Sprachverbote sind undemokratisch, findet David Rojas Kienzle
Ist ab jetzt eine bestandene C1-Prüfung in Deutsch Voraussetzung, um in Berlin protestieren zu dürfen? Pauschale Sprachverbote werde es nicht geben, sagte Innensenatorin Iris Spranger (SPD) in der Sitzung des Innenausschusses am Montag. Eine Klarstellung, die überhaupt erst nötig war, weil es »in Einzelfällen« schon zu solchen Sprachverboten gekommen war.
Zuletzt war am Samstag eine propalästinensische Demonstration mit einem solchen belegt worden. Nur Englisch und Deutsch durfte gesprochen, gesungen und gerufen werden. Die Veranstaltung wurde, nachdem ein Redebeitrag auf Hebräisch gehalten und ein Lied auf Arabisch abgespielt worden war, von der Polizei aufgelöst. Schon vorher hatte die Versammlungsbehörde allzu fremde Sprachen untersagt. Im April 2024 wurde Aktivist*innen auf einem propalästinensichen Protestcamp vor dem Bundestag verboten Irisch zu sprechen.
Auch wenn diese Verbote nur wiederholte »Einzelfälle« sein sollen, und mit vorherigen, teilweise tatsächlich nicht nur strafbaren, sondern auch verachtenswerten Ausrufen begründet werden, zeigt sich eine mehr als bedenkliche Tendenz: Präventives polizeiliches Handeln, das nicht der Verfolgung von Straftaten, sondern dem Verhindern von nicht eingetretenen, möglicherweise strafbaren Handlungen dient, wird immer weiter ausgeweitet.

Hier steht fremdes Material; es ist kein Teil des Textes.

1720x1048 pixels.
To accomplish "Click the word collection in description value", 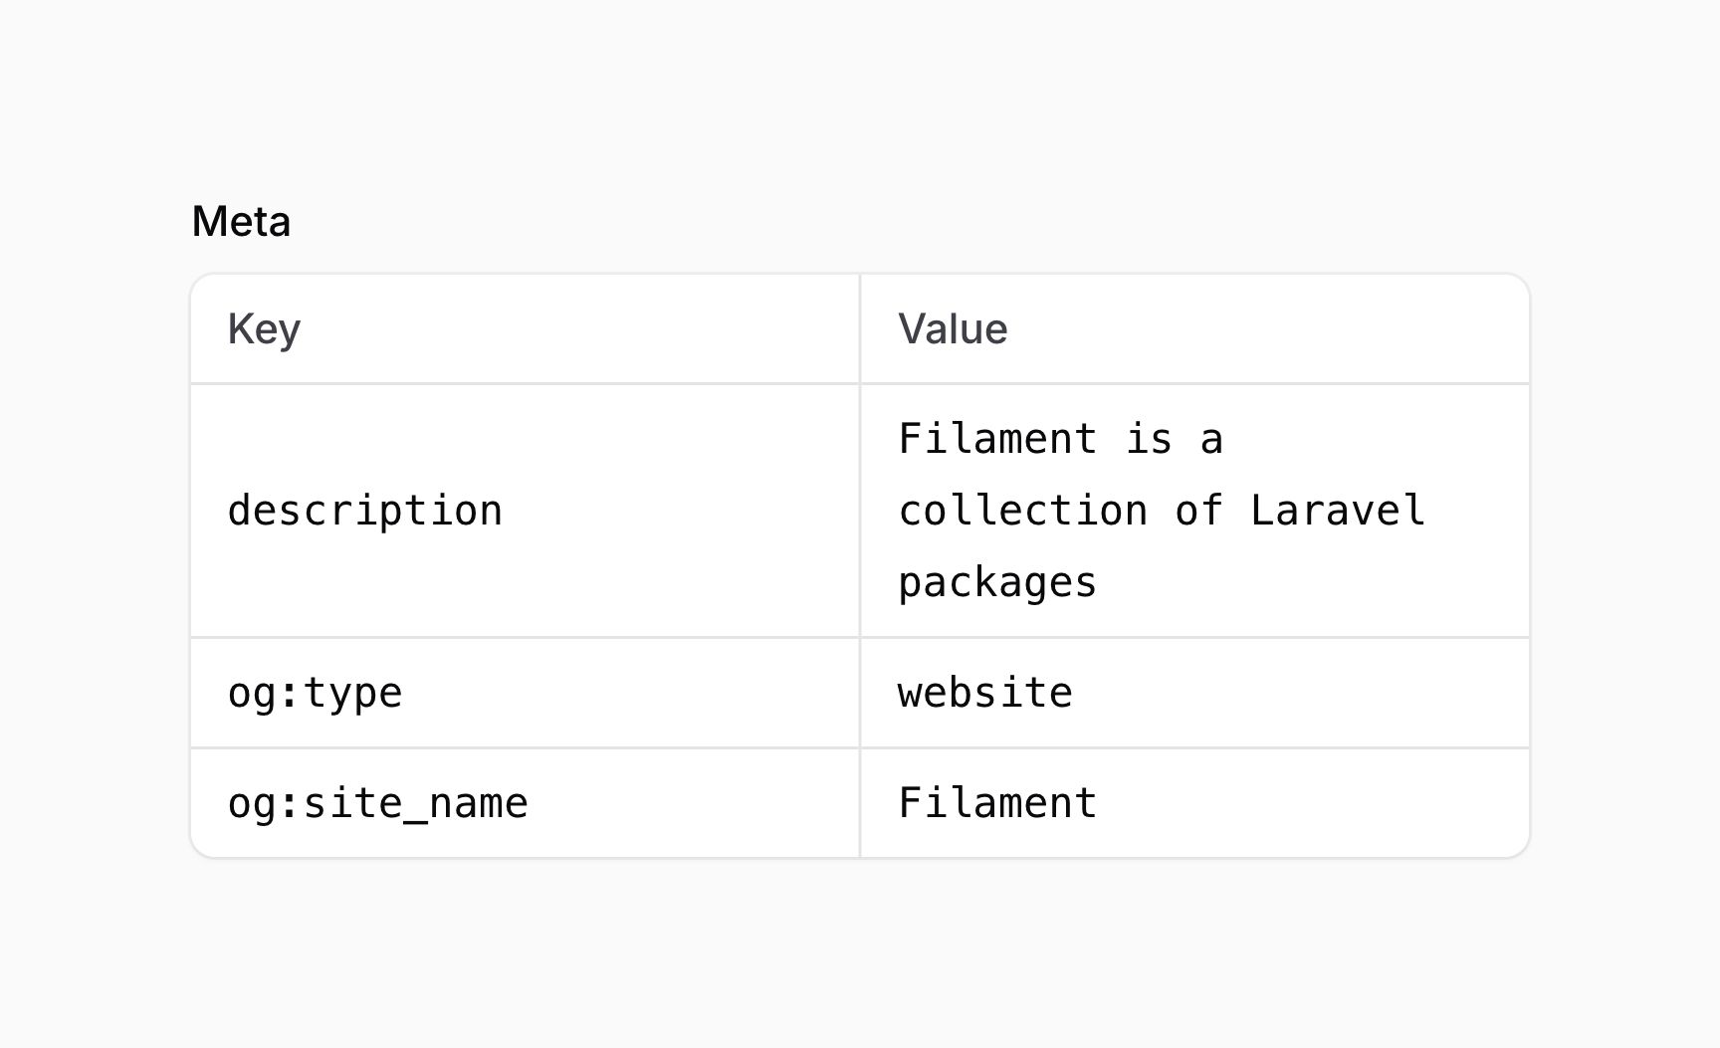I will click(1023, 511).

Polizeipräsidentin Barbara Slowik hat zwar recht, wenn sie sagt, dass diese Verbote das mildere Mittel im Vergleich zu kompletten Demonstrationsverboten seien. Aber das kann weder der Maßstab sein, noch mindert dieser Vergleich auch nur ansatzweise, dass solche Verbote nicht nur diskriminierend, sondern vor allem verdammt undemokratisch sind.